### [EXERCISE INSTRUCTIONS]
Output only the entries, exactly as given, without the pictures.
──────── DATA FOR ANALYSIS
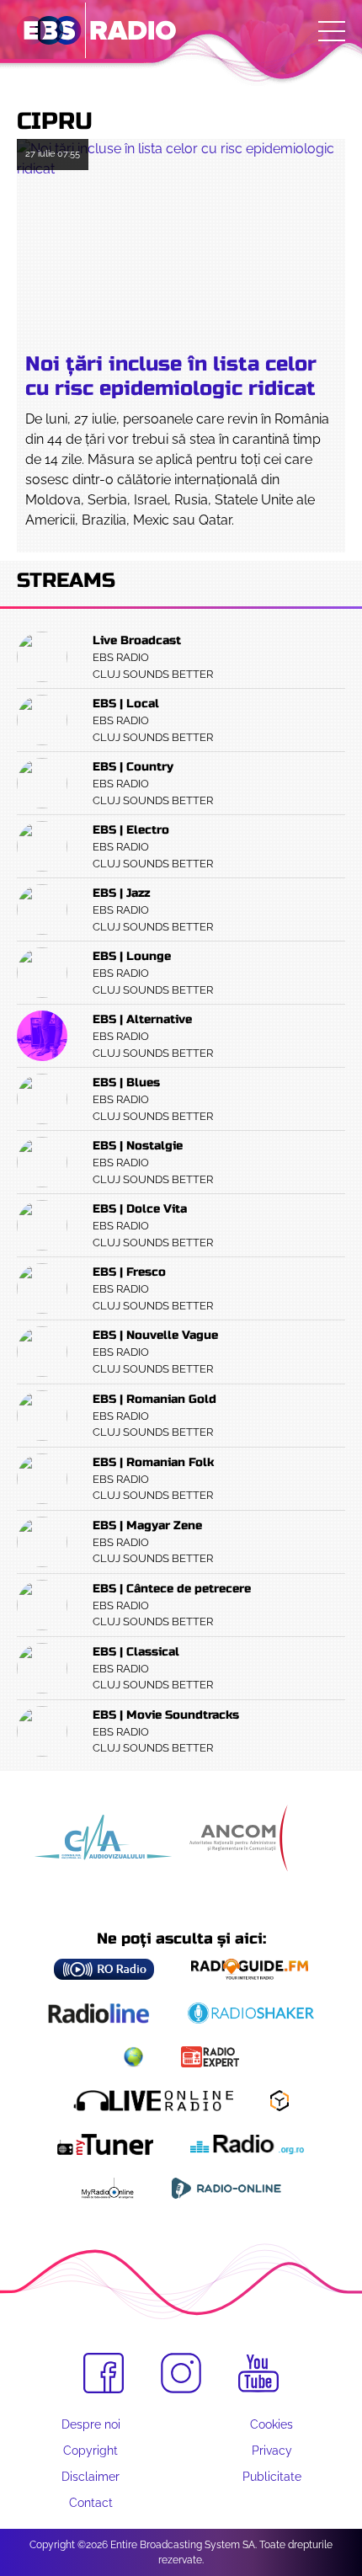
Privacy (272, 2450)
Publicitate (271, 2476)
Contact (91, 2502)
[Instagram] (181, 2373)
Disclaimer (90, 2476)
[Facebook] (103, 2373)
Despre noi (90, 2424)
────────────────
### [EXERCISE RESPONSE]
Privacy (272, 2450)
Publicitate (271, 2476)
Contact (91, 2502)
[Instagram] (181, 2373)
Disclaimer (90, 2476)
[Facebook] (103, 2373)
Despre noi (90, 2424)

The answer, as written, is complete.